## RECORDS FOR THE EXERCISE
*-*-*

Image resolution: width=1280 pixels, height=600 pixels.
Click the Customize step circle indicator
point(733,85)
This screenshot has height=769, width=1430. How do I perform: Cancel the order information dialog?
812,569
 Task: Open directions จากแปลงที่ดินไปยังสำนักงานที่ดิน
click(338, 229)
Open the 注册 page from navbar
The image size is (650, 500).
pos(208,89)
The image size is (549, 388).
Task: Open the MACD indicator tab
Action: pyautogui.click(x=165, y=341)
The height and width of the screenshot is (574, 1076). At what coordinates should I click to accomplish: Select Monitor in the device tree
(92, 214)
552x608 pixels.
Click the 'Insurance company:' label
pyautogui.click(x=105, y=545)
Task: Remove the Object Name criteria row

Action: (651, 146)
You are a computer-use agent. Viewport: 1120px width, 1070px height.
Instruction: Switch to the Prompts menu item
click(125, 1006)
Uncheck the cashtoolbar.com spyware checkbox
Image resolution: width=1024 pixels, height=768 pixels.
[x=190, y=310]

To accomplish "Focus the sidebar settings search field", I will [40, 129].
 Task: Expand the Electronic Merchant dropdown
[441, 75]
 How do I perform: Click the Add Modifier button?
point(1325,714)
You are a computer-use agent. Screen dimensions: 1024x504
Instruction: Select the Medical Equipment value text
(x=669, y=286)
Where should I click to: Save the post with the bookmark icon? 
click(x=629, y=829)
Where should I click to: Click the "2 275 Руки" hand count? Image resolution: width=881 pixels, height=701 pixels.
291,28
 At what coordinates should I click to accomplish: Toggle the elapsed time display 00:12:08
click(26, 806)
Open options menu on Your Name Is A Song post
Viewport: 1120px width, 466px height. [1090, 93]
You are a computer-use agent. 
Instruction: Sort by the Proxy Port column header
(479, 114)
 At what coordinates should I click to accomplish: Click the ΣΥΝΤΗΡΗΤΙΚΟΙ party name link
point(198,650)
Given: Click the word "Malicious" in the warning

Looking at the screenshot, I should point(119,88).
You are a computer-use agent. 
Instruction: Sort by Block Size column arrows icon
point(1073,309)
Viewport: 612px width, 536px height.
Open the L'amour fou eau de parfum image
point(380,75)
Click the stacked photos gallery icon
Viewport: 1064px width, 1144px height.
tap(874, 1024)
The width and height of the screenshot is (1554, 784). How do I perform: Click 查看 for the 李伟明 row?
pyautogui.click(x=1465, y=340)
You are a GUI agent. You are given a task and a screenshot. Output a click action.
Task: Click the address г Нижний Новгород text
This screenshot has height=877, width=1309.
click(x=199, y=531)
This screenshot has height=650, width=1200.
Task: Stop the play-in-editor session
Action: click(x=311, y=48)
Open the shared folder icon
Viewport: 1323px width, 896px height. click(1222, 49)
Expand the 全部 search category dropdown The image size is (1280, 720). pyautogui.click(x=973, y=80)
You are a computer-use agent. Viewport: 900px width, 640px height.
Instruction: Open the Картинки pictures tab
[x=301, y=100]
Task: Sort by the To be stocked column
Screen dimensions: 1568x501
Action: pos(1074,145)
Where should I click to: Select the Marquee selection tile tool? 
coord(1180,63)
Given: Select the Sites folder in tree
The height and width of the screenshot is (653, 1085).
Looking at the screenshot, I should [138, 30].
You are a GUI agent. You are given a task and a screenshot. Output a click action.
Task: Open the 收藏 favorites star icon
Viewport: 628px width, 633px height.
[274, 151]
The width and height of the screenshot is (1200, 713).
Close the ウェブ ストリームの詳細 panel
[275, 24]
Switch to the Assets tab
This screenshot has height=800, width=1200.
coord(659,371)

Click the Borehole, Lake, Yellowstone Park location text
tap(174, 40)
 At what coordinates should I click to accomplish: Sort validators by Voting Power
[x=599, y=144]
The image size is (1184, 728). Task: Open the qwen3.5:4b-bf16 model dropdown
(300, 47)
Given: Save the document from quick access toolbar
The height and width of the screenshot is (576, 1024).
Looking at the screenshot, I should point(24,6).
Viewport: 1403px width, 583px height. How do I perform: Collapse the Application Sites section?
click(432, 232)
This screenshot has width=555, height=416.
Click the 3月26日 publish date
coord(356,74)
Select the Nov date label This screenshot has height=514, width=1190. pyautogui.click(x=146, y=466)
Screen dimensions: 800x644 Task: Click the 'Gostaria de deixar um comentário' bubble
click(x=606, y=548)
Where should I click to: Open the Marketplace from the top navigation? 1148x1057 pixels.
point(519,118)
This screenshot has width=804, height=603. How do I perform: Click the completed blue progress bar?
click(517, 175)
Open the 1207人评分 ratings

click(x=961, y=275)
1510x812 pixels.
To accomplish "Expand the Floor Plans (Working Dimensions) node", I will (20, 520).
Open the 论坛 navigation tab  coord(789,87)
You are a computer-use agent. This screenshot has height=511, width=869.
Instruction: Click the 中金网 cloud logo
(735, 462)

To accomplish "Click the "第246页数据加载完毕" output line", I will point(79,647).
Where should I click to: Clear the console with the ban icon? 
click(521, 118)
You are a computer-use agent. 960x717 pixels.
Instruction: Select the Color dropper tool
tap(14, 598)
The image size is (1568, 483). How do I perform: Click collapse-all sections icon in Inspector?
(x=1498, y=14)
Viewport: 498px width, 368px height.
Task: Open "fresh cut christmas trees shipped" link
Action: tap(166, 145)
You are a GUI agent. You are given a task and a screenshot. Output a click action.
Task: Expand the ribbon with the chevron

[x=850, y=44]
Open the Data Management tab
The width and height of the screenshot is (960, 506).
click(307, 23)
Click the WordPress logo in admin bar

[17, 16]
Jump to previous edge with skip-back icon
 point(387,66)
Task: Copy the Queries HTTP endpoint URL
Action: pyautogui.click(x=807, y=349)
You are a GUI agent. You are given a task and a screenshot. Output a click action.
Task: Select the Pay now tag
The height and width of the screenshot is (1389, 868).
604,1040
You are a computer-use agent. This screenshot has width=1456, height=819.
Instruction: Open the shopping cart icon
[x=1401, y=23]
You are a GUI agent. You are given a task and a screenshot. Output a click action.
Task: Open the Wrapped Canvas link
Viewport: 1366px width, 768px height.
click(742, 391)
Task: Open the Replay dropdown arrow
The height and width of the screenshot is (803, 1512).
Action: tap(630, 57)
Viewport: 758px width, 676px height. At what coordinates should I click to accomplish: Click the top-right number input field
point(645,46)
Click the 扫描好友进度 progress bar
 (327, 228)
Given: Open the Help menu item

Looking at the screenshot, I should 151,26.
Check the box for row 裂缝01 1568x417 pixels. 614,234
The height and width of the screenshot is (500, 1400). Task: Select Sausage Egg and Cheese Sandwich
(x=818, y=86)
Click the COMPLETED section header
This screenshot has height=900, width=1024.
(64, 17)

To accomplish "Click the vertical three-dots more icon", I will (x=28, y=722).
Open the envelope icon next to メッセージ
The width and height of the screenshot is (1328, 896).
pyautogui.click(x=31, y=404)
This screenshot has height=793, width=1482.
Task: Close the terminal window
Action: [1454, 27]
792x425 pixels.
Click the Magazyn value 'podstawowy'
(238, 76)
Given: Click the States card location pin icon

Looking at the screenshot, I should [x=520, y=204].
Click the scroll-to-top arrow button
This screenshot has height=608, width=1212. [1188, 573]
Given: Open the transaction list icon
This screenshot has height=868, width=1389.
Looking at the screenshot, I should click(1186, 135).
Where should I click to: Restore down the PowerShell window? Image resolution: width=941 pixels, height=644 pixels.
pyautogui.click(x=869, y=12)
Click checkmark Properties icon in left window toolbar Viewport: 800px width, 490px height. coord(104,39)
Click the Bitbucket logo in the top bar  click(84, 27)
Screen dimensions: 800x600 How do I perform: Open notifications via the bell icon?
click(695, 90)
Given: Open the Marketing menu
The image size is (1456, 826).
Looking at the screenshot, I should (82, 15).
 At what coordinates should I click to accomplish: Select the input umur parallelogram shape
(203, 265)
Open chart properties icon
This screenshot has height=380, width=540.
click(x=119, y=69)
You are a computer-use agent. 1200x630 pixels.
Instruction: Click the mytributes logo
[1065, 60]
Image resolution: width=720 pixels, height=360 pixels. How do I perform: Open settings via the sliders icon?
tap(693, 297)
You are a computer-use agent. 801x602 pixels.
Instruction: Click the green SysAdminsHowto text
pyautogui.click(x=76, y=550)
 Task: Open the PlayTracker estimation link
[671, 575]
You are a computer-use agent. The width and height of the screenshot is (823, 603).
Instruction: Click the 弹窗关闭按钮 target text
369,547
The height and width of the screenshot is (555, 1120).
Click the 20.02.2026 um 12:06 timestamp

*-*-*

## ASSIGNMENT
Copy out, in full, each line above that has the word "search" in it.

## RESPONSE AREA
To accomplish "Focus the sidebar settings search field", I will [40, 129].
Expand the 全部 search category dropdown The image size is (1280, 720). pyautogui.click(x=973, y=80)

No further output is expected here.